Copy each of the following entries word for word, with every line and character unchanged.

═════ Supplied records

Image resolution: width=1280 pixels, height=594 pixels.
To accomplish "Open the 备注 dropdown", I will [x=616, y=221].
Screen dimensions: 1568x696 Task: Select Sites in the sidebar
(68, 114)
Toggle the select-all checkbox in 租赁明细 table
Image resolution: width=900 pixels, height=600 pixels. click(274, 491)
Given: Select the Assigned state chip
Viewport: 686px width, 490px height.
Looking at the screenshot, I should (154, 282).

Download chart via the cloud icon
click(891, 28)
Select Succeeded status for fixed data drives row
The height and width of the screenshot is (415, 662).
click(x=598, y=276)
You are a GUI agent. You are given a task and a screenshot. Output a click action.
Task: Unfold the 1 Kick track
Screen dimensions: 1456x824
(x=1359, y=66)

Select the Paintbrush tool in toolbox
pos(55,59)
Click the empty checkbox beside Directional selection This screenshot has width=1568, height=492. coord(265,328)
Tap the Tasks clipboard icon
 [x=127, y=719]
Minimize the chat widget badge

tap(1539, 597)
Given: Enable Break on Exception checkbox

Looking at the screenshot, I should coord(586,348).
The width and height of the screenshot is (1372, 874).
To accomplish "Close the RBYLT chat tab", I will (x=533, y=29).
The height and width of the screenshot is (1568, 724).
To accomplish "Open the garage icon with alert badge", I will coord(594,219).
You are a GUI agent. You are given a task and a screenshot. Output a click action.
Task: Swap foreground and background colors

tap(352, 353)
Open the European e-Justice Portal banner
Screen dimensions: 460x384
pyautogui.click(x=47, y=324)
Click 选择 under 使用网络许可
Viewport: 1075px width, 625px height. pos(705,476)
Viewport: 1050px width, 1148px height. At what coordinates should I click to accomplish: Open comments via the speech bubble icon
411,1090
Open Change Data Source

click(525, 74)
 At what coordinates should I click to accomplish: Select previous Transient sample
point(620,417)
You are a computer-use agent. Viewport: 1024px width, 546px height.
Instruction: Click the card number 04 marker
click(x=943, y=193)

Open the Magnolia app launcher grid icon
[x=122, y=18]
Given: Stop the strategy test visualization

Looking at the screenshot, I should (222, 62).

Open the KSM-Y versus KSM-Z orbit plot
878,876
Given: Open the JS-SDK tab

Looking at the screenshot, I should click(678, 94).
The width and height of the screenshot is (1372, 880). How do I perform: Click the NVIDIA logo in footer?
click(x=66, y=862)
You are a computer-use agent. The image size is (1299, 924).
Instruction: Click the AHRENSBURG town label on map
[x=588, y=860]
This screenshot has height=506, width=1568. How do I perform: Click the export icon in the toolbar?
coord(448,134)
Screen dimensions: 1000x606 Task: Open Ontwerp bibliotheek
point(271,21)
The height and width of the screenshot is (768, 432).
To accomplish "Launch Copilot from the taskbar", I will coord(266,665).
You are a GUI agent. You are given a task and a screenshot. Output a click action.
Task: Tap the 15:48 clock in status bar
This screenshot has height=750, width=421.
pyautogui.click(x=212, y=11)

══════════

Task answer –
Image resolution: width=1280 pixels, height=594 pixels.
To accomplish "Open the 备注 dropdown", I will [x=616, y=221].
Screen dimensions: 1568x696 Task: Select Sites in the sidebar
(68, 114)
Toggle the select-all checkbox in 租赁明细 table
Image resolution: width=900 pixels, height=600 pixels. click(274, 491)
Given: Select the Assigned state chip
Viewport: 686px width, 490px height.
Looking at the screenshot, I should (154, 282).

Download chart via the cloud icon
click(891, 28)
Select Succeeded status for fixed data drives row
The height and width of the screenshot is (415, 662).
click(x=598, y=276)
You are a GUI agent. You are given a task and a screenshot. Output a click action.
Task: Unfold the 1 Kick track
Screen dimensions: 1456x824
(x=1359, y=66)

Select the Paintbrush tool in toolbox
pos(55,59)
Click the empty checkbox beside Directional selection This screenshot has width=1568, height=492. coord(265,328)
Tap the Tasks clipboard icon
 [x=127, y=719]
Minimize the chat widget badge

tap(1539, 597)
Given: Enable Break on Exception checkbox

Looking at the screenshot, I should coord(586,348).
The width and height of the screenshot is (1372, 874).
To accomplish "Close the RBYLT chat tab", I will (x=533, y=29).
The height and width of the screenshot is (1568, 724).
To accomplish "Open the garage icon with alert badge", I will coord(594,219).
You are a GUI agent. You are given a task and a screenshot. Output a click action.
Task: Swap foreground and background colors

tap(352, 353)
Open the European e-Justice Portal banner
Screen dimensions: 460x384
pyautogui.click(x=47, y=324)
Click 选择 under 使用网络许可
Viewport: 1075px width, 625px height. pos(705,476)
Viewport: 1050px width, 1148px height. At what coordinates should I click to accomplish: Open comments via the speech bubble icon
411,1090
Open Change Data Source

click(525, 74)
 At what coordinates should I click to accomplish: Select previous Transient sample
point(620,417)
You are a computer-use agent. Viewport: 1024px width, 546px height.
Instruction: Click the card number 04 marker
click(x=943, y=193)

Open the Magnolia app launcher grid icon
[x=122, y=18]
Given: Stop the strategy test visualization

Looking at the screenshot, I should (222, 62).

Open the KSM-Y versus KSM-Z orbit plot
878,876
Given: Open the JS-SDK tab

Looking at the screenshot, I should click(678, 94).
The width and height of the screenshot is (1372, 880). How do I perform: Click the NVIDIA logo in footer?
click(x=66, y=862)
You are a computer-use agent. The image size is (1299, 924).
Instruction: Click the AHRENSBURG town label on map
[x=588, y=860]
This screenshot has height=506, width=1568. How do I perform: Click the export icon in the toolbar?
coord(448,134)
Screen dimensions: 1000x606 Task: Open Ontwerp bibliotheek
point(271,21)
The height and width of the screenshot is (768, 432).
To accomplish "Launch Copilot from the taskbar", I will coord(266,665).
You are a GUI agent. You are given a task and a screenshot. Output a click action.
Task: Tap the 15:48 clock in status bar
This screenshot has height=750, width=421.
pyautogui.click(x=212, y=11)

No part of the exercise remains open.